* _What the task requires_:
Nothing but an exact reprint of the records is to be returned.

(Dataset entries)
****

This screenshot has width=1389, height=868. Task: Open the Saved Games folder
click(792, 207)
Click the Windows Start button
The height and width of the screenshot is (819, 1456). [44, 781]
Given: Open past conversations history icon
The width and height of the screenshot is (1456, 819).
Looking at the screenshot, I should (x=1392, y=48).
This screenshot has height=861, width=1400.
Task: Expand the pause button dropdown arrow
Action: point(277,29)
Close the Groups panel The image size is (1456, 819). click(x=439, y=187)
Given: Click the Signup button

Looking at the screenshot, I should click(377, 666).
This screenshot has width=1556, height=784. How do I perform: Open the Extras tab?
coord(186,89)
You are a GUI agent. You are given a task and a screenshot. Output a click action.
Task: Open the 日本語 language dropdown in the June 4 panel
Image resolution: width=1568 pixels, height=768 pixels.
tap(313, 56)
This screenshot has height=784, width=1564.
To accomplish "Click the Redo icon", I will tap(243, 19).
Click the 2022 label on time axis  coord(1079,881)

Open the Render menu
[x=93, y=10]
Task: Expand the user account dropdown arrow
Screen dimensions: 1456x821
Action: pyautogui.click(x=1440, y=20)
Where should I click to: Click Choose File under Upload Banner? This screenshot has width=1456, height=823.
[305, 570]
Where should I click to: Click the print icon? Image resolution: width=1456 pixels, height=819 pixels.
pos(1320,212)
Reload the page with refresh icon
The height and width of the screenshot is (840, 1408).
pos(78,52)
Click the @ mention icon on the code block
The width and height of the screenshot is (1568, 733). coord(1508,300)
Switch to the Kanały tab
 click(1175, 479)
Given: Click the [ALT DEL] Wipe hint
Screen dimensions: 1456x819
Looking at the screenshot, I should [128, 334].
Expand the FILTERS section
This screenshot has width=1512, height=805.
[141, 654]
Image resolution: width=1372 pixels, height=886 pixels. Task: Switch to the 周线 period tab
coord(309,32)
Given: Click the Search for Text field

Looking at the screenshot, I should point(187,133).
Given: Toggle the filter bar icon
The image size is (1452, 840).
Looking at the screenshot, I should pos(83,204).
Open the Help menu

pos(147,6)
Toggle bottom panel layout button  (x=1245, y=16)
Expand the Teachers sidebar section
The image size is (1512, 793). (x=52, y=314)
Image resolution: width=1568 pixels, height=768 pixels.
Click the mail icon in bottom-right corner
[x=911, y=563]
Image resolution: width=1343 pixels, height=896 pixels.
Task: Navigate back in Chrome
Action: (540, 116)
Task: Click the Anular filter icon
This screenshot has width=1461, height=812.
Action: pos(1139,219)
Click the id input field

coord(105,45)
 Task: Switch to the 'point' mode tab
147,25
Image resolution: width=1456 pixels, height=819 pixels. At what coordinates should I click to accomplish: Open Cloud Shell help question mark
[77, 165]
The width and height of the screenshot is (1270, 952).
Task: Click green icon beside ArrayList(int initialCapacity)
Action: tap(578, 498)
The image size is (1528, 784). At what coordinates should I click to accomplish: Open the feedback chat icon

****

* _Reply to the exercise_:
This screenshot has width=1389, height=868. Task: Open the Saved Games folder
click(792, 207)
Click the Windows Start button
The height and width of the screenshot is (819, 1456). [44, 781]
Given: Open past conversations history icon
The width and height of the screenshot is (1456, 819).
Looking at the screenshot, I should (x=1392, y=48).
This screenshot has height=861, width=1400.
Task: Expand the pause button dropdown arrow
Action: point(277,29)
Close the Groups panel The image size is (1456, 819). click(x=439, y=187)
Given: Click the Signup button

Looking at the screenshot, I should click(377, 666).
This screenshot has width=1556, height=784. How do I perform: Open the Extras tab?
coord(186,89)
You are a GUI agent. You are given a task and a screenshot. Output a click action.
Task: Open the 日本語 language dropdown in the June 4 panel
Image resolution: width=1568 pixels, height=768 pixels.
tap(313, 56)
This screenshot has height=784, width=1564.
To accomplish "Click the Redo icon", I will tap(243, 19).
Click the 2022 label on time axis  coord(1079,881)

Open the Render menu
[x=93, y=10]
Task: Expand the user account dropdown arrow
Screen dimensions: 1456x821
Action: pyautogui.click(x=1440, y=20)
Where should I click to: Click Choose File under Upload Banner? This screenshot has width=1456, height=823.
[305, 570]
Where should I click to: Click the print icon? Image resolution: width=1456 pixels, height=819 pixels.
pos(1320,212)
Reload the page with refresh icon
The height and width of the screenshot is (840, 1408).
pos(78,52)
Click the @ mention icon on the code block
The width and height of the screenshot is (1568, 733). coord(1508,300)
Switch to the Kanały tab
 click(1175, 479)
Given: Click the [ALT DEL] Wipe hint
Screen dimensions: 1456x819
Looking at the screenshot, I should [128, 334].
Expand the FILTERS section
This screenshot has width=1512, height=805.
[141, 654]
Image resolution: width=1372 pixels, height=886 pixels. Task: Switch to the 周线 period tab
coord(309,32)
Given: Click the Search for Text field

Looking at the screenshot, I should point(187,133).
Given: Toggle the filter bar icon
The image size is (1452, 840).
Looking at the screenshot, I should pos(83,204).
Open the Help menu

pos(147,6)
Toggle bottom panel layout button  (x=1245, y=16)
Expand the Teachers sidebar section
The image size is (1512, 793). (x=52, y=314)
Image resolution: width=1568 pixels, height=768 pixels.
Click the mail icon in bottom-right corner
[x=911, y=563]
Image resolution: width=1343 pixels, height=896 pixels.
Task: Navigate back in Chrome
Action: (540, 116)
Task: Click the Anular filter icon
This screenshot has width=1461, height=812.
Action: pos(1139,219)
Click the id input field

coord(105,45)
 Task: Switch to the 'point' mode tab
147,25
Image resolution: width=1456 pixels, height=819 pixels. At what coordinates should I click to accomplish: Open Cloud Shell help question mark
[77, 165]
The width and height of the screenshot is (1270, 952).
Task: Click green icon beside ArrayList(int initialCapacity)
Action: tap(578, 498)
The image size is (1528, 784). At what coordinates should I click to accomplish: Open the feedback chat icon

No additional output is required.